→ Task requirements
1: Copy out the passage from the CII relief passage, starting at "CII welcomes the" and ending at "to the workforce.".
2: Answer these questions from the CII relief passage:
(a) How much does CII recommend transferring in direct cash to the Jan Dhan accounts of the poor?
(b) At what interest rate should banks offer the enhanced limits?
(c) How many months should the working capital provision cover for wages and interest payments?
3: Can you continue the CII relief passage after its last sentence?

*** Text segment ***

CII welcomes the statement and looks forward to the policy announcements to be made over the next few days by the Finance Minister.
- Vikram Kirloskar
The Confederation of Indian Industry (CII) has recommended direct cash transfers of Rs 2.0 lakh crore to the Jan Dhan accounts of the poor to help them tide over this crisis. This should be done in addition to Rs 1.7 lakh crore stimulus already announced. It should be ensured that migrant labourers receive money in their accounts so that they are encouraged to return to the workforce.
Businesses are dealing with a cash flow crunch, and it is difficult to lend wage support to workers. To avoid job losses, enterprises need immediate support. CII has recommended a provision of Rs 2 lakh crore for additional working capital to help enterprises in meeting wage requirements and interest payments for the next three months. Banks should provide enhanced limits, equivalent to April - June wage bill of the businesses, backed by a Government guarantee, at 4-5 per cent interest, with a refinance guarantee from RBI. A similar carve-out could be provided for the April – June interest obligations of the stressed sectors.

*** End of Text segment ***
*** Given data ***

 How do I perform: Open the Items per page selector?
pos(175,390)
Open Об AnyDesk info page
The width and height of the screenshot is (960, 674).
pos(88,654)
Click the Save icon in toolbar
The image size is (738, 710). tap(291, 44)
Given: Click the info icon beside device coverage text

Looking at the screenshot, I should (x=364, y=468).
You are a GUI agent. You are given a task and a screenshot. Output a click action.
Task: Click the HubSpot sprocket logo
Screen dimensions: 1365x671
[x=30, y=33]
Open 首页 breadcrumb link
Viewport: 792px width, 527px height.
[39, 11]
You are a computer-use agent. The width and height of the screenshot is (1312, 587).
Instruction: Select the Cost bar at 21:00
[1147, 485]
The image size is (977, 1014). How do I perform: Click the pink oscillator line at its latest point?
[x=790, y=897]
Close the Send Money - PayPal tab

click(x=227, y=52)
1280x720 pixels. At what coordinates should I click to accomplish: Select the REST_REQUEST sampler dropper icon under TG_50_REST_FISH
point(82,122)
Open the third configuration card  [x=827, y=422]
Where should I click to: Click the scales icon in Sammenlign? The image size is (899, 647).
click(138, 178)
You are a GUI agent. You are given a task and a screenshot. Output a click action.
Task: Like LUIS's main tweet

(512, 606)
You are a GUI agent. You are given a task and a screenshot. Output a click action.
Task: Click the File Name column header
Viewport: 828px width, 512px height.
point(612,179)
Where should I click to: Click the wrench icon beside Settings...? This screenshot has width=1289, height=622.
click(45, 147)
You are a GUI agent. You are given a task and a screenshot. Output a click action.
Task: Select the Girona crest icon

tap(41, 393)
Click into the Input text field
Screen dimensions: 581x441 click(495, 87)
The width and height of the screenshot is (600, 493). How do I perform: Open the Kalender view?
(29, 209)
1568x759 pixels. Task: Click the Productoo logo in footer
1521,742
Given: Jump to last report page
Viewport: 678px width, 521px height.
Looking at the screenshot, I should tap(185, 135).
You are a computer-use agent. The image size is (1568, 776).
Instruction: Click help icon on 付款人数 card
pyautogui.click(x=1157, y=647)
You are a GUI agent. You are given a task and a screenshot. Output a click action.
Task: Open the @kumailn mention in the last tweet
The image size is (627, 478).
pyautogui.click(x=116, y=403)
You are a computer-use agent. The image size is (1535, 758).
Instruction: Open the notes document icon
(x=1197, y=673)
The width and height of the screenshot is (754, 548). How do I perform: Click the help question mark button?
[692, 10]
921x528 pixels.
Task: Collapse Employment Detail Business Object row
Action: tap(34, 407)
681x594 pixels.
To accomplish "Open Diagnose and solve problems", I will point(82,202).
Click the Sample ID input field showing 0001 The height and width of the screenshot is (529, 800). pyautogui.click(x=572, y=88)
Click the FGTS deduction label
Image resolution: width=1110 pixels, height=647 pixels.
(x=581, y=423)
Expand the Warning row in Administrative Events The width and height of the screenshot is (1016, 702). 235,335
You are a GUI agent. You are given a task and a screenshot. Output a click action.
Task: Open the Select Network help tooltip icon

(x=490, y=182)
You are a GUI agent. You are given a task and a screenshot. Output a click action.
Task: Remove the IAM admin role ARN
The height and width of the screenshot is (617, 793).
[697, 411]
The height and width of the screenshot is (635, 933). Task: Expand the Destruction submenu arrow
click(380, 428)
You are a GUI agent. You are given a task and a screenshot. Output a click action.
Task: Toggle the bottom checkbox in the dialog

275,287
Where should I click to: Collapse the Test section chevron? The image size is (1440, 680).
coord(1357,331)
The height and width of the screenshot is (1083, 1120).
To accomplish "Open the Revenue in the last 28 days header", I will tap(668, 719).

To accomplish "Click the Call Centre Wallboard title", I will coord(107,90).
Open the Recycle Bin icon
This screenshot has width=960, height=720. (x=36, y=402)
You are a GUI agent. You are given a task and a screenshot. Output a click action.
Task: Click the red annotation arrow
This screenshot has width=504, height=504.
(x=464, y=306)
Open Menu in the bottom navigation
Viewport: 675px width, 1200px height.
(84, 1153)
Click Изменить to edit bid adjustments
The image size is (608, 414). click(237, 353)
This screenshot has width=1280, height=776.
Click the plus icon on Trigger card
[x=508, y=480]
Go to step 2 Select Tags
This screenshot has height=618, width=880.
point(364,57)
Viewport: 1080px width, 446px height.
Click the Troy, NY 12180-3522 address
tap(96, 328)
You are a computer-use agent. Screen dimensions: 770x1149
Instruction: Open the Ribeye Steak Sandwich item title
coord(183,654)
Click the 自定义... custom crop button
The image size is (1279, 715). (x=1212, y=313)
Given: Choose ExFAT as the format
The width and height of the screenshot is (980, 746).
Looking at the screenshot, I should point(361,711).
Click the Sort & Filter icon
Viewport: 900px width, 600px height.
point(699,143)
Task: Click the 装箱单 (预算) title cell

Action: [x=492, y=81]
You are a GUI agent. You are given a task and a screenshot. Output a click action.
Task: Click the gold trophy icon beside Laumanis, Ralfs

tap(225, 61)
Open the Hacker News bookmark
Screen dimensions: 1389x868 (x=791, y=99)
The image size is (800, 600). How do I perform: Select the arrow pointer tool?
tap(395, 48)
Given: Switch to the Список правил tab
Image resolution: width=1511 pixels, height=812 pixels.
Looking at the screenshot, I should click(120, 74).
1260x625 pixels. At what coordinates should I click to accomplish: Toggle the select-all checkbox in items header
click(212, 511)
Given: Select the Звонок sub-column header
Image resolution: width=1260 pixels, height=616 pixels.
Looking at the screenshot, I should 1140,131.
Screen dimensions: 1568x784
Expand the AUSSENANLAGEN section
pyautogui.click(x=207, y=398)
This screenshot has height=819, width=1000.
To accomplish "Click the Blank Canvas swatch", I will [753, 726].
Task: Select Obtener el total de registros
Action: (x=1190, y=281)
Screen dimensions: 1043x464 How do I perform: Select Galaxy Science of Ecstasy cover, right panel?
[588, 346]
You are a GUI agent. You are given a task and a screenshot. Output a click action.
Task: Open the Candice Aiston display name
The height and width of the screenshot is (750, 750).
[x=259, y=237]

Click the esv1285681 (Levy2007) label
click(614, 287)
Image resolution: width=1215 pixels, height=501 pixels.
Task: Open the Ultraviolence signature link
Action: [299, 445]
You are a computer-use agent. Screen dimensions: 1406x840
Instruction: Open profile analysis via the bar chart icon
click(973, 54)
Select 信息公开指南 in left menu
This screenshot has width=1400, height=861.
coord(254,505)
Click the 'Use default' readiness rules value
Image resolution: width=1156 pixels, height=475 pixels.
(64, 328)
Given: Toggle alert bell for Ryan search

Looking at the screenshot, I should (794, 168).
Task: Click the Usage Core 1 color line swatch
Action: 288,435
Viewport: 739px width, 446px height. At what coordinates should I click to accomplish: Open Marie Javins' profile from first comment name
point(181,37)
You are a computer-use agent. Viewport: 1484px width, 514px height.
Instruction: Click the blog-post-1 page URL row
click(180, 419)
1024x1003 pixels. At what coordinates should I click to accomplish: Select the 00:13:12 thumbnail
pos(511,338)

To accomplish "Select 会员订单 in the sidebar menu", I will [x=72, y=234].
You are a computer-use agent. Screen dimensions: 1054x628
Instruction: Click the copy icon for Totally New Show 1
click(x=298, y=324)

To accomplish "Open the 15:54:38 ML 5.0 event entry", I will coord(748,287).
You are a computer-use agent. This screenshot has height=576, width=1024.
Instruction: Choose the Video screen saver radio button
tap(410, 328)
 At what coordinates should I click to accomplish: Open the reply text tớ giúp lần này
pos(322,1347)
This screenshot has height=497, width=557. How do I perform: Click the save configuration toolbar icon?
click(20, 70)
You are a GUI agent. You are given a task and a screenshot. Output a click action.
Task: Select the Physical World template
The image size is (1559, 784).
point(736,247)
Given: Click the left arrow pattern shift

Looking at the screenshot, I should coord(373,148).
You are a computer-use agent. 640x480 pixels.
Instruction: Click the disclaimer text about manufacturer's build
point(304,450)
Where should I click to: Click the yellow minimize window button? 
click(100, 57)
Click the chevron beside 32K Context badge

*** End of Given data ***

→ Answers by item number
1:
CII welcomes the statement and looks forward to the policy announcements to be made over the next few days by the Finance Minister.
- Vikram Kirloskar
The Confederation of Indian Industry (CII) has recommended direct cash transfers of Rs 2.0 lakh crore to the Jan Dhan accounts of the poor to help them tide over this crisis. This should be done in addition to Rs 1.7 lakh crore stimulus already announced. It should be ensured that migrant labourers receive money in their accounts so that they are encouraged to return to the workforce.

2:
(a) Rs 2.0 lakh crore
(b) 4-5 per cent
(c) Three months

3:
MSMEs are the backbone of the Indian economy and are the worst-hit sectors. CII recommends a credit protection scheme for MSMEs, whereby 60-70% of the loan should be guaranteed by the government i.e. if the borrower defaults, the government should repay the bank up to the amount it has guaranteed, so the risk to the lender is limited. The allocation for this guarantee can be kept at Rs 2 lakh crore, though this may not entirely be utilised. MSMEs also are suffering because of the delayed payments, which are in the range of Rs 6 lakh crore. The outstanding payments should be made on an urgent basis to help MSMEs sail through the crisis.
CII has also suggested the creation of a fund or SPV with a corpus of Rs 1.4-1.6 lakh Crore, which will subscribe to NCDs/Bonds of corporates rated A and above. The fund can be seeded by the Government contributing a corpus of Rs 50,000 crore, with further investments of Rs 40,000-50,000 crore from banks and the remaining Rs 50,000-60,000 crore by financial institutions. This will provide adequate liquidity to the industry, particularly the stressed sectors such as aviation, tourism, and hospitality.
Building public infrastructure could boost demand and create jobs. Rs 4 Lakh Crore could be demarcated for the purpose wherein private investors and investment funds could be roped-in to increase the size of the investment. To begin with, the fund could be utilised for pending projects that would immediately enhance productivity.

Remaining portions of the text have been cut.